On April 22, the AUDUSD currency pair pulled back from the resistance level of 0.64000, unable to consolidate above it. The next daily candle tested the level, but also pulled back and closed lower than the previous candle. There is a high probability of a corrective downward move to 0.63000, the level of the 50-day exponential moving average. 0.62100 may be the next support level.
The daily Relative Strength Index (RSI) is down to 50, which is signalling a potential shift to a bearish trend. The RSI on the 4-hour chart is already displaying that market participants are set to open short positions.
The indicator of convergence and divergence of moving averages (MACD) is below zero on the hourly chart. The MACD indicator has smoothly descended to zero on the 4-hour chart and is ready to cross it in the next 2–3 candles. The daily MACD slowed sharply, ready to get on the way to zero.
US manufacturing and service PMIs confirm some recovery in the country’s economy. The manufacturing PMI reached 50.7, above the forecast, indicating that the US manufacturing sector is expanding.
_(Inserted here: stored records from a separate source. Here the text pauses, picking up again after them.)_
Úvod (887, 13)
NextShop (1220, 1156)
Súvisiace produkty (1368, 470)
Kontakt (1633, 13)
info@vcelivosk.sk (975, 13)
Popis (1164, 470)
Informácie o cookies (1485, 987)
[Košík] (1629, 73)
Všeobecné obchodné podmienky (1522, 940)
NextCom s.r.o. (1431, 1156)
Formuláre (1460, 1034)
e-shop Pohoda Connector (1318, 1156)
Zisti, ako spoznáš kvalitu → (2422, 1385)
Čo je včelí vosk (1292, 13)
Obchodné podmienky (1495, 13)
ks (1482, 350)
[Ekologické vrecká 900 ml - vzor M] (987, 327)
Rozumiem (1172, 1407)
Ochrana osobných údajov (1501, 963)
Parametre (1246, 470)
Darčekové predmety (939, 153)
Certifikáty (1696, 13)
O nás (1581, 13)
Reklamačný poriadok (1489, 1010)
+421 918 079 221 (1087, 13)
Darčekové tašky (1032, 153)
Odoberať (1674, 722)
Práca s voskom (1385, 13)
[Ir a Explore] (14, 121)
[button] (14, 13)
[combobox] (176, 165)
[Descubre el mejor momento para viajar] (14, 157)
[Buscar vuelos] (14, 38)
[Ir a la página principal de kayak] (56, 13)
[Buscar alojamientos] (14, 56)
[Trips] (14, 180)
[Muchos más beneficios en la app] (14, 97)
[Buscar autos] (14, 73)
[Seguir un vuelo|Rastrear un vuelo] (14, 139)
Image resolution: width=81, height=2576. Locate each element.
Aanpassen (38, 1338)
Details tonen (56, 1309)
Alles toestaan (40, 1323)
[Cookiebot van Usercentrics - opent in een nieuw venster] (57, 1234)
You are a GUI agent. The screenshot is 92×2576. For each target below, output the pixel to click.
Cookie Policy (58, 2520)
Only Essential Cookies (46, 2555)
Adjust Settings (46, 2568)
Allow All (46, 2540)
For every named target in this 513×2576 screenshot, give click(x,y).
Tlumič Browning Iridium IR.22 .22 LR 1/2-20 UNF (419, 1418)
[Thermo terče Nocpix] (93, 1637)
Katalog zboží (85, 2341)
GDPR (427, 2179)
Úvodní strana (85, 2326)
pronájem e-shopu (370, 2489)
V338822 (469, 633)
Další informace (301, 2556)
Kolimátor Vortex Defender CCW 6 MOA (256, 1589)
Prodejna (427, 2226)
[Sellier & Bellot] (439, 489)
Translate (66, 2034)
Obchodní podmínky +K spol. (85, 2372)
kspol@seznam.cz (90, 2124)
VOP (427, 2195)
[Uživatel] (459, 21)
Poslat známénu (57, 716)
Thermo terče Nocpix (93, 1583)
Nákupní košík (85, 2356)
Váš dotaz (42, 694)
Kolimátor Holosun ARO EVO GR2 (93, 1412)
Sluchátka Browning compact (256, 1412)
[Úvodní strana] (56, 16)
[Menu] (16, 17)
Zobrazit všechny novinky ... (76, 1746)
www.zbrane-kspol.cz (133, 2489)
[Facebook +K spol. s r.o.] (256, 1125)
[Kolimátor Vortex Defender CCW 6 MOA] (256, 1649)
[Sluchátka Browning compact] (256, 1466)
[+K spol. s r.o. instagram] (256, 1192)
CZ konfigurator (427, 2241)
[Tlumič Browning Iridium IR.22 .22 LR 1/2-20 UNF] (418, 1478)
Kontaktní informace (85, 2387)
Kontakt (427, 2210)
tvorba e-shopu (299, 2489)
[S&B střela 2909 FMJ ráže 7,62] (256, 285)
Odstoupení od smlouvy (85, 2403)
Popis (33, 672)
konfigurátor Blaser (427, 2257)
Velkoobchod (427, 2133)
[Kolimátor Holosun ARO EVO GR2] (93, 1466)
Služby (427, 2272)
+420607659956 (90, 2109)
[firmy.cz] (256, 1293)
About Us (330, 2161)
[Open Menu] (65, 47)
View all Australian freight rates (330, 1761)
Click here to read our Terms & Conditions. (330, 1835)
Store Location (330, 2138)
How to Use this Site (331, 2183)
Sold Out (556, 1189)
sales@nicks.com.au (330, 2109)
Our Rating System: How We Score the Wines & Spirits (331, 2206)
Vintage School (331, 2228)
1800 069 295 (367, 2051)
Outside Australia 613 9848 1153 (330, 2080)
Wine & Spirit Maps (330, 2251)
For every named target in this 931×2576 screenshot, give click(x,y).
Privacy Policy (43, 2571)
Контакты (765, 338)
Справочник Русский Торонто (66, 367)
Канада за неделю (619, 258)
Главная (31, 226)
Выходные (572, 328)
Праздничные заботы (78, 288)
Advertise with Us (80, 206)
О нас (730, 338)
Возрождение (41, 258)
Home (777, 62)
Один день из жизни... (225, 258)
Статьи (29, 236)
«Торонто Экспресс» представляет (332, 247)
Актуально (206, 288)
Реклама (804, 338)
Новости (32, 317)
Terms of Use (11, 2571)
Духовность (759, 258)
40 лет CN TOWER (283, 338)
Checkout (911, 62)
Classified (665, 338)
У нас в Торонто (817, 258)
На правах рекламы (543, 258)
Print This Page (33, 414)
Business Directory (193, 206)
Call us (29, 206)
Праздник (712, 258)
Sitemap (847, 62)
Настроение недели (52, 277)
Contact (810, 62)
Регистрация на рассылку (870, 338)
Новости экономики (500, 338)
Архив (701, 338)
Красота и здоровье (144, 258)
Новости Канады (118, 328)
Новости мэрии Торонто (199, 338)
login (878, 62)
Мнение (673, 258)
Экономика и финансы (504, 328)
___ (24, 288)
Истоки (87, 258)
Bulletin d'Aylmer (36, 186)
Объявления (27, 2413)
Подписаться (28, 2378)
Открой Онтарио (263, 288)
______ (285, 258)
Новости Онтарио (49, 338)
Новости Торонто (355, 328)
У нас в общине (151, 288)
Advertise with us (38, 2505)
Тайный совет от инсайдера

The service PMI fell to 51.4, below the expectations, but this reading still means the sector is growing.
While addressing 145% tariffs on Chinese imports, US President Donald Trump expressed the intention to cut them significantly. In addition, Trump claimed he was not going to dismiss Federal Reserve Chairman Jerome Powell before his term ends next year. The statement boosted investor hopes for a dollar recovery.
The Reserve Bank of Australia (RBA) held its base rate steady at 4.10% in early April. RBA governor Michele Bullock pointed to steady inflation and a tight labor market as reasons to keep rates unchanged. Markets are currently pricing in a 70% chance of a rate cut at the RBA meeting in May.
The following trading strategy may be suggested: selling at the current price with Take Profit at 0.63000 and Stop Loss at 0.64300.
This content is for informational purposes only and is not intended to be investing advice.